Some reporters have noticed that a few ladies over the age of 40 grace the year's biggest covers of some of the world's biggest fashion magazines. Julia Roberts is on September's Elle at age 42, Jennifer Lopez is on Glamour at age 41, Jennifer Aniston is on Harper's Bazaar at age 41, and Halle Berry is on Vogue at age 44. It's sad that four women over 40 landing fashion-magazine covers is a shocking thing that results in numerous articles pointing to the motif. Of course the women make sense for the fall season, which felt much more about womanliness than girlishness for the first time in a very long time. But the Daily News' peachiness over these women on these covers feels misplaced.
The paper writes:
In a PYT-mad culture, the significance of showcasing pretty but not young things on the most important fashion-mags issue of the year is loud and clear: It's time to grow up if you think youth is everything.
Harper's Bazaar has an article about when it's okay not to wear a bra in your late 30s and Elle has an article about divorce, which the Daily News also feels skew the issues to an older audience.
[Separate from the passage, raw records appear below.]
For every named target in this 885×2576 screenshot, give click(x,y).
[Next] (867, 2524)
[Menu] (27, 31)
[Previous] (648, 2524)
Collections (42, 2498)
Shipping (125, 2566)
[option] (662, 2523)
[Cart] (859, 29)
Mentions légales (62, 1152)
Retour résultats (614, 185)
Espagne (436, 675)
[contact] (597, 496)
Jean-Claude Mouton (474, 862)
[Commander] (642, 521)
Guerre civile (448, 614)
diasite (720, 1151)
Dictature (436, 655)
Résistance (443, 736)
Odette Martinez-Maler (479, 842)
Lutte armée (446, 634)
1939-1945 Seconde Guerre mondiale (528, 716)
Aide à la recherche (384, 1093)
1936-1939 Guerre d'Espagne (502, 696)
Except even with those pieces, it's hard to see how these magazines, with these covers, actually suggest that middle age is acceptable or trendy. All these women have, readily at hand, the movie-star services of the world's best makeup artists, photographers, retouchers, and — yes, we're going to say it — plastic surgeons. The message these images seem to send is that 40 is in if you look like you're in your 30s, maybe 20s. And maybe these castings have more to do with the changing face of media than with fashion: The world gets news and information online these days. Maybe these covers are a grasp at the people clinging to their monthly paper media.